→ **Entries shown**
+++

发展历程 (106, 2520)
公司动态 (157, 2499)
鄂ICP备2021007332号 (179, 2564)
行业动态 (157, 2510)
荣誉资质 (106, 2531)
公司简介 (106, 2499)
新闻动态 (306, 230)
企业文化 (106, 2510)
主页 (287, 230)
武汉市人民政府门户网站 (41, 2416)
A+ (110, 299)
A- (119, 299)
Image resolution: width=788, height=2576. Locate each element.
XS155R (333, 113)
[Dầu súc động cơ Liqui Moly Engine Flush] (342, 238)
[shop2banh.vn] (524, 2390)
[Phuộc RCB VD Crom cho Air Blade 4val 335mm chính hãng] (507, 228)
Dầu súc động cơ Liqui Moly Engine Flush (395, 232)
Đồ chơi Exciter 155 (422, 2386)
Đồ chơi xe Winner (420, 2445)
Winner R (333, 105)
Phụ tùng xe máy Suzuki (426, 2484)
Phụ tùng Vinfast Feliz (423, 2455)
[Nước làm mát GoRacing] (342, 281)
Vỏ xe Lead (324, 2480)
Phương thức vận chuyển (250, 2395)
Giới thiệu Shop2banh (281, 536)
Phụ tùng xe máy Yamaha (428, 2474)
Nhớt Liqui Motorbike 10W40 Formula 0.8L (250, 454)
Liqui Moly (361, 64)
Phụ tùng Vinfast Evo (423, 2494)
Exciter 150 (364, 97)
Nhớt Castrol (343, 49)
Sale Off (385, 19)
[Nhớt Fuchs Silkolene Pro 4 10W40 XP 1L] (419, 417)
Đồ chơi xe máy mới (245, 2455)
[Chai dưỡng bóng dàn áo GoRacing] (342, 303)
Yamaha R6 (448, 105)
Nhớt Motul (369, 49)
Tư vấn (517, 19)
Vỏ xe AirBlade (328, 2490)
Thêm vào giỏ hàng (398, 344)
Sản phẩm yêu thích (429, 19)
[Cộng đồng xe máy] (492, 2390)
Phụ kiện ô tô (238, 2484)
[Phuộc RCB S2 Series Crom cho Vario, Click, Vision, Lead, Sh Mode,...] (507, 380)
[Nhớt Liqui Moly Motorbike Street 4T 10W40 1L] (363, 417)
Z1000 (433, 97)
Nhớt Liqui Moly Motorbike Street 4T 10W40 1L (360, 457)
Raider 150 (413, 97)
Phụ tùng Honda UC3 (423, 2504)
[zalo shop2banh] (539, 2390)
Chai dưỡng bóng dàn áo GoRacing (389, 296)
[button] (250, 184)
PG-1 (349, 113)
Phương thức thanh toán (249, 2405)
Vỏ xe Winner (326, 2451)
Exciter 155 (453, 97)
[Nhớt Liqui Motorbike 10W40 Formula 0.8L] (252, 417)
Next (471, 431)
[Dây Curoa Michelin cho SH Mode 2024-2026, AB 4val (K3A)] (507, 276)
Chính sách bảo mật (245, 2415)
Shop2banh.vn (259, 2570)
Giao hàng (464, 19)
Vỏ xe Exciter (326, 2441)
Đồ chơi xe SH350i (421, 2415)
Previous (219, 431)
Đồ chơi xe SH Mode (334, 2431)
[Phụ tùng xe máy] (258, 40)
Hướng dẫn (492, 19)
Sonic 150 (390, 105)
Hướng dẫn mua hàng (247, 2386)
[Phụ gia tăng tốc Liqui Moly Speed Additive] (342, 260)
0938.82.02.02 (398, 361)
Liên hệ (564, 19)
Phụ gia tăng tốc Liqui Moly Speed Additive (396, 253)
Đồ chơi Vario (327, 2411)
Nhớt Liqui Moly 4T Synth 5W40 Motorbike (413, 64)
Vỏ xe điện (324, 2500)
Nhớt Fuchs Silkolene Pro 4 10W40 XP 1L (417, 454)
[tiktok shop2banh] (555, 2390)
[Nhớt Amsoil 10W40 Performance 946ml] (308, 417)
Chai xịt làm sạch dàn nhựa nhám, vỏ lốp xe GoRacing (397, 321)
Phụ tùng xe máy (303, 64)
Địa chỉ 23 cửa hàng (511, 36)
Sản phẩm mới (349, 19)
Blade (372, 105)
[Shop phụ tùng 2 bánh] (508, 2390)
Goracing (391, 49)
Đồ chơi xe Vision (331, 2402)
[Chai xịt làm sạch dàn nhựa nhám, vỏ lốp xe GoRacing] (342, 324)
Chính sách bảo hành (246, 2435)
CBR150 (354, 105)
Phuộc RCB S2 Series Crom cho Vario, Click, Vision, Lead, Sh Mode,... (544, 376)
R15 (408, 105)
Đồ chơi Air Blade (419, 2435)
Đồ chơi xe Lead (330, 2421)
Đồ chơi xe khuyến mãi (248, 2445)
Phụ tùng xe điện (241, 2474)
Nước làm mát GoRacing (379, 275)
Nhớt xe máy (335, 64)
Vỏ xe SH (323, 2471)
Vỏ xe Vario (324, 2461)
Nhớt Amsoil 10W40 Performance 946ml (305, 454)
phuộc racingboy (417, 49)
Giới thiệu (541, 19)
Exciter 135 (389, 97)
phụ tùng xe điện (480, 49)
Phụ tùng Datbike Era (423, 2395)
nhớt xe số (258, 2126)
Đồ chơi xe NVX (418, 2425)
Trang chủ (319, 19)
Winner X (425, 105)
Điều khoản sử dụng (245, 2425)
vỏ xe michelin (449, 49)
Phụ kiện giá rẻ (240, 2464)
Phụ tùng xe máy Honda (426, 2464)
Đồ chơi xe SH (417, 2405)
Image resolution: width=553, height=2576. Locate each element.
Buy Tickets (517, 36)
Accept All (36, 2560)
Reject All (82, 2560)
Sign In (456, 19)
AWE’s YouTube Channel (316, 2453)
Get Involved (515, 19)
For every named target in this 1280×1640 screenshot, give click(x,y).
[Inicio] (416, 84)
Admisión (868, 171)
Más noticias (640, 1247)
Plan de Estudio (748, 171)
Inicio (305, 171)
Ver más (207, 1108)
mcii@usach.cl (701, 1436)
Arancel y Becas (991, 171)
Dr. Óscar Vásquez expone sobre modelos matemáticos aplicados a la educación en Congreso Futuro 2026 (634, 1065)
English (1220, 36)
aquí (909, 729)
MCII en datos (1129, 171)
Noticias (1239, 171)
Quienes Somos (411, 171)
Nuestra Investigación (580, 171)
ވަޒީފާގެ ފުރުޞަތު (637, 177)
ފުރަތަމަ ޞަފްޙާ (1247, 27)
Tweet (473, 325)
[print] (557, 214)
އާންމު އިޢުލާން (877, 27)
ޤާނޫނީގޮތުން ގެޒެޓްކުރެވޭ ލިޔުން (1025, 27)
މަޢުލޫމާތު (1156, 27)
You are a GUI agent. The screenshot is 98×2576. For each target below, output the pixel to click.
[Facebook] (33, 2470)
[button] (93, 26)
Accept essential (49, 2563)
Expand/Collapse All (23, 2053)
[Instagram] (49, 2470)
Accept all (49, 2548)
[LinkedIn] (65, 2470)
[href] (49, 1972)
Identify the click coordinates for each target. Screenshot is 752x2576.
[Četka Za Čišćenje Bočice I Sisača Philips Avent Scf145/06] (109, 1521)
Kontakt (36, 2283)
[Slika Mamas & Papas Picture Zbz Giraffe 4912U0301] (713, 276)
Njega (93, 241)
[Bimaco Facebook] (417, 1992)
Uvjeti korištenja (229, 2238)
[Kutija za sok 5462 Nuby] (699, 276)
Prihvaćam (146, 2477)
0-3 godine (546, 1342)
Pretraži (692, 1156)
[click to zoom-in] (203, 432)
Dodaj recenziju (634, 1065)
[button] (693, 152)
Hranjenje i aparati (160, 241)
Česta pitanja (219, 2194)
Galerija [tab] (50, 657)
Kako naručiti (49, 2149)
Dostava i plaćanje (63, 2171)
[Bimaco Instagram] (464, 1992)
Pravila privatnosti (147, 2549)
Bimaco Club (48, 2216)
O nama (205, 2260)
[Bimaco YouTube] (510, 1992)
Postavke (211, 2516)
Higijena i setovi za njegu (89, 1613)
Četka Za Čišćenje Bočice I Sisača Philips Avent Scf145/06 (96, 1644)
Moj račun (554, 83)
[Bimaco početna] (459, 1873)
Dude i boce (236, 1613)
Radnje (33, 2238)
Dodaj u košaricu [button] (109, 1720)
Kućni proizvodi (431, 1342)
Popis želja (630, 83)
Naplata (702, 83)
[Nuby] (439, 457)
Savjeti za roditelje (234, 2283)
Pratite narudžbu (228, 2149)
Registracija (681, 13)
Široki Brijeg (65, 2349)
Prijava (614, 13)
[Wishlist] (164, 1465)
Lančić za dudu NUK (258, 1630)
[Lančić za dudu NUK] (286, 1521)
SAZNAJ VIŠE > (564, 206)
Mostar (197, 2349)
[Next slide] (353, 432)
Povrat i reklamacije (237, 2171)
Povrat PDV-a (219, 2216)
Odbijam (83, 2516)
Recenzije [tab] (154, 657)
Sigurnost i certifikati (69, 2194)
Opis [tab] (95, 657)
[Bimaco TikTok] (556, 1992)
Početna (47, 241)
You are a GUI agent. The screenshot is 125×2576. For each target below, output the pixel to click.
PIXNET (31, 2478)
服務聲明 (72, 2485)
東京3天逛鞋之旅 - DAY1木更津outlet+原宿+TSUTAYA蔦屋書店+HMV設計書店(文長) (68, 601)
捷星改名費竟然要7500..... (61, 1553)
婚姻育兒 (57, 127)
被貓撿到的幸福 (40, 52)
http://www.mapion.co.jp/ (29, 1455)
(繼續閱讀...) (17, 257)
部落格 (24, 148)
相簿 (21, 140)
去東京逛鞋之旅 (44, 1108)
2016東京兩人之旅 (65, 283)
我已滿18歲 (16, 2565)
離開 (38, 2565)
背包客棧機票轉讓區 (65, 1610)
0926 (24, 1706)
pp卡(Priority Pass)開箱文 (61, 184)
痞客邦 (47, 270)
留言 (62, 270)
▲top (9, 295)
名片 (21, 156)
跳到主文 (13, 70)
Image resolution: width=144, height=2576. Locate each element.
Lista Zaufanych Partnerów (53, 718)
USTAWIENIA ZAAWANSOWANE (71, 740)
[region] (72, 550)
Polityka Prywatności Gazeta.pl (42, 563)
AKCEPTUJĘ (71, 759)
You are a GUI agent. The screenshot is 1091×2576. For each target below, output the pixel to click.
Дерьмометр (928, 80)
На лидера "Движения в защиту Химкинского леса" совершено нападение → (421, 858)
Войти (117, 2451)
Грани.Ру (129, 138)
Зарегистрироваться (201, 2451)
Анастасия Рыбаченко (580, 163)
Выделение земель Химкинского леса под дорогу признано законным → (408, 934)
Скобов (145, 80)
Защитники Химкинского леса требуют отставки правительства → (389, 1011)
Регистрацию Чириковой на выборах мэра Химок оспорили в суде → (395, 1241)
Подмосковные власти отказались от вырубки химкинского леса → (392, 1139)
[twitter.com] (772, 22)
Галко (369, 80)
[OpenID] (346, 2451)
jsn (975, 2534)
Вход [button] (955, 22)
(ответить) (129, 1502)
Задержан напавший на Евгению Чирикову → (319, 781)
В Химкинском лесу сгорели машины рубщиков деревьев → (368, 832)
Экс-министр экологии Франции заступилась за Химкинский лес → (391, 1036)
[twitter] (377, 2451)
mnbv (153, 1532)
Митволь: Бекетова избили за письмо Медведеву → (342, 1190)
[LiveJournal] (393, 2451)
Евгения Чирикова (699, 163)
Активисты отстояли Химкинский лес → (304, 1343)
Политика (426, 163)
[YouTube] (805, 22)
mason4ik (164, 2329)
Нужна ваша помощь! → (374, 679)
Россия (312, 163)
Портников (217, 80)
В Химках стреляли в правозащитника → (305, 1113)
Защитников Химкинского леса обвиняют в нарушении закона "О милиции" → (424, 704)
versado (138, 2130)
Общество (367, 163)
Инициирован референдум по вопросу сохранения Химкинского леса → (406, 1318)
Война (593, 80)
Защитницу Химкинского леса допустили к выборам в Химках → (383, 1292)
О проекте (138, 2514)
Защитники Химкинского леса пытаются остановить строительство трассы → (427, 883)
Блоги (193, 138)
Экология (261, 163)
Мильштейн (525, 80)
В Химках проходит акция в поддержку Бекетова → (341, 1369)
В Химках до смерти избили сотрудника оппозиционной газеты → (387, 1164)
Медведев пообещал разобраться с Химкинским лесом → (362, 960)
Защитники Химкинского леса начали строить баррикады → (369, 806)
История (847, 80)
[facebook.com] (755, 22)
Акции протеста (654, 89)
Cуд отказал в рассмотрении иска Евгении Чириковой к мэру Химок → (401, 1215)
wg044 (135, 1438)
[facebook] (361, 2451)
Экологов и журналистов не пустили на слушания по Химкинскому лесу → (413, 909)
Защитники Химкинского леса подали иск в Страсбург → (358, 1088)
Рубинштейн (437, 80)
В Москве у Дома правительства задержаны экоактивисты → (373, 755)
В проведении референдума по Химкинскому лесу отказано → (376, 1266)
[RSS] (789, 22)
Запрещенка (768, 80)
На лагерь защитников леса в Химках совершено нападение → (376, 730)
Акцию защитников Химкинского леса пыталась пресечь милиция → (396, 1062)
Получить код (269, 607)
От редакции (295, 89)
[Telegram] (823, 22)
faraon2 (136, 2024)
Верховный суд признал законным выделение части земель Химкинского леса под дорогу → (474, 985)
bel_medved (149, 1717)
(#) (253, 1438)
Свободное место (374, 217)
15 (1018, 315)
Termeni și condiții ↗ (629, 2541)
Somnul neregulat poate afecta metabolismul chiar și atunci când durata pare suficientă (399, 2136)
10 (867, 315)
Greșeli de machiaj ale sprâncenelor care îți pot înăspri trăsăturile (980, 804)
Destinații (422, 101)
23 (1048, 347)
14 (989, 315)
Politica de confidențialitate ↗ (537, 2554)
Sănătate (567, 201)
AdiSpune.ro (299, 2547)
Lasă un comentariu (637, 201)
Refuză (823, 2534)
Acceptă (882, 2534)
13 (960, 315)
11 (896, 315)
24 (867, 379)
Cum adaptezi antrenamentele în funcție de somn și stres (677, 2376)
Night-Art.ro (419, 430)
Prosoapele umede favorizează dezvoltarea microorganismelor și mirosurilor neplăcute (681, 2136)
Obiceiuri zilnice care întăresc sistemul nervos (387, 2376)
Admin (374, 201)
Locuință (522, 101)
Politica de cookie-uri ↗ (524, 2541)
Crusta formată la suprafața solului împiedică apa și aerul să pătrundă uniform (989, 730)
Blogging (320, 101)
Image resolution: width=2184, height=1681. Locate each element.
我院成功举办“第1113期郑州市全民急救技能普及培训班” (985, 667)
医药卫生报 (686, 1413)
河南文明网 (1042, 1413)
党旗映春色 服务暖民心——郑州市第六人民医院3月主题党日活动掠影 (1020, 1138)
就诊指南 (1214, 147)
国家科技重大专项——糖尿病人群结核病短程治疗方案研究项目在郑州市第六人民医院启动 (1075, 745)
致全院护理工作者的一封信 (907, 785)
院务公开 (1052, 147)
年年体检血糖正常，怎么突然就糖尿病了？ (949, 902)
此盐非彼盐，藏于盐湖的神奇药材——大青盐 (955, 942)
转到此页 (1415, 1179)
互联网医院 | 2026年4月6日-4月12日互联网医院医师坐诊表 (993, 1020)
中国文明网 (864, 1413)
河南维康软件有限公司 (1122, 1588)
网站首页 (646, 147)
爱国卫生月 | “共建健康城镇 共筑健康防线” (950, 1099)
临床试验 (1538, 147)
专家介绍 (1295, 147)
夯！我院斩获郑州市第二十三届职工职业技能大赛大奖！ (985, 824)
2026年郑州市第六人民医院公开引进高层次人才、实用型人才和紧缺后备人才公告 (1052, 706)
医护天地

+++

→ **Exercise requirements**
In the entries above, how many lines contain the word "Additive"? Provide the number alone.

→ **Written response**
2